GIVEN REQUEST: Copy out every line of the material below word for word, leaving out the pictures.

## BEGIN DATA SUPPLIED

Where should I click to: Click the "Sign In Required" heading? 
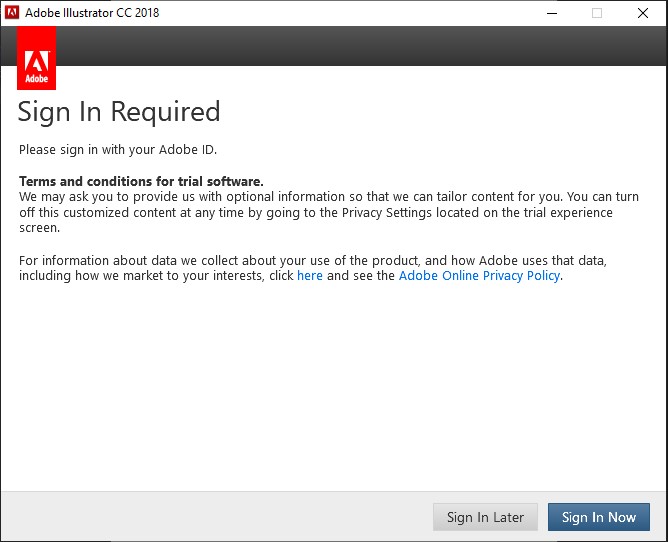119,111
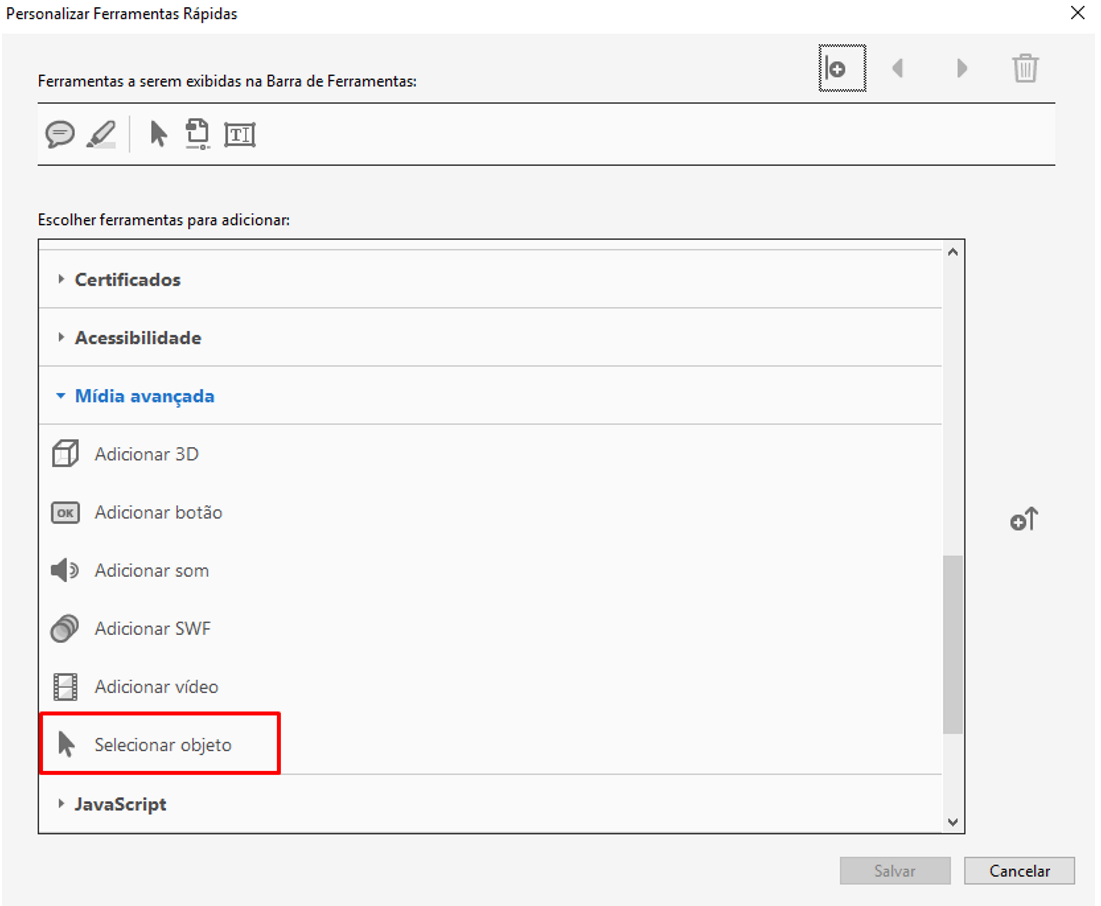This screenshot has width=1101, height=906.
Task: Expand the Acessibilidade category
Action: click(137, 338)
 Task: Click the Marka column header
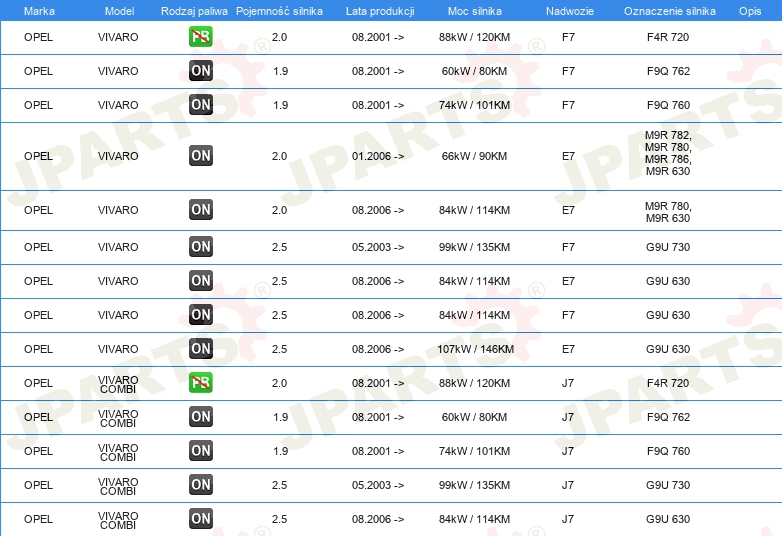pos(39,11)
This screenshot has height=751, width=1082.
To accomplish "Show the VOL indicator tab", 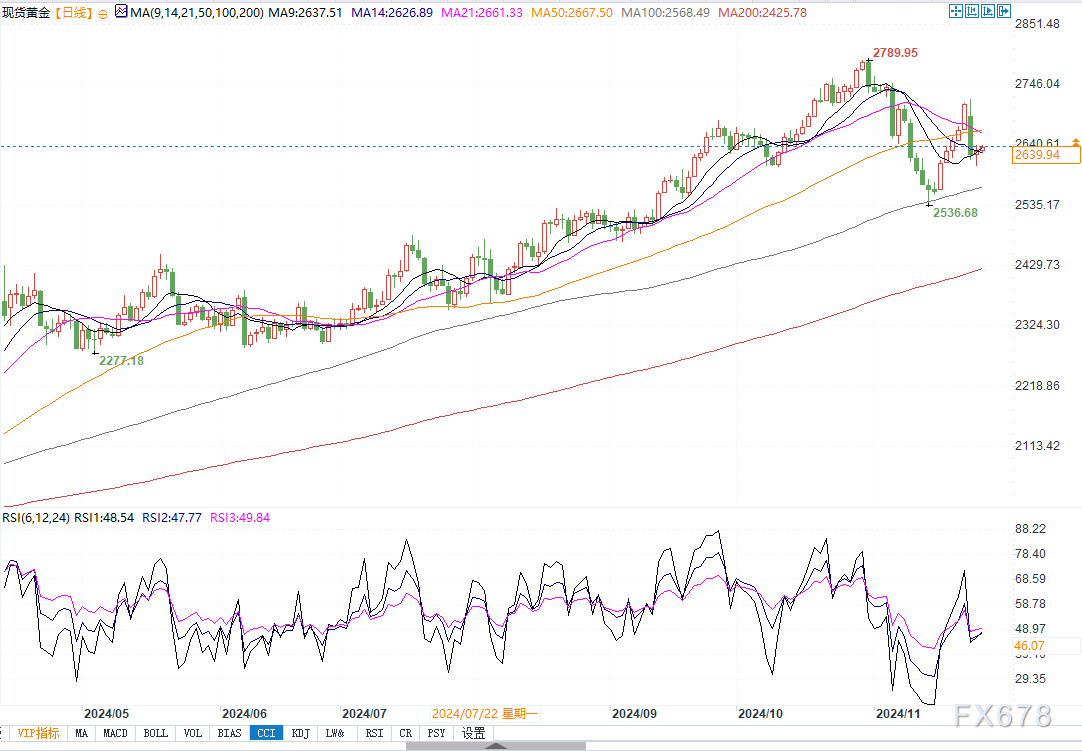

## END DATA SUPPLIED

WRITTEN REPLY:
Where should I click to: Click the "Sign In Required" heading? 
119,111
This screenshot has width=1101, height=906.
Task: Expand the Acessibilidade category
Action: click(137, 338)
 Task: Click the Marka column header
pos(39,11)
This screenshot has height=751, width=1082.
To accomplish "Show the VOL indicator tab", 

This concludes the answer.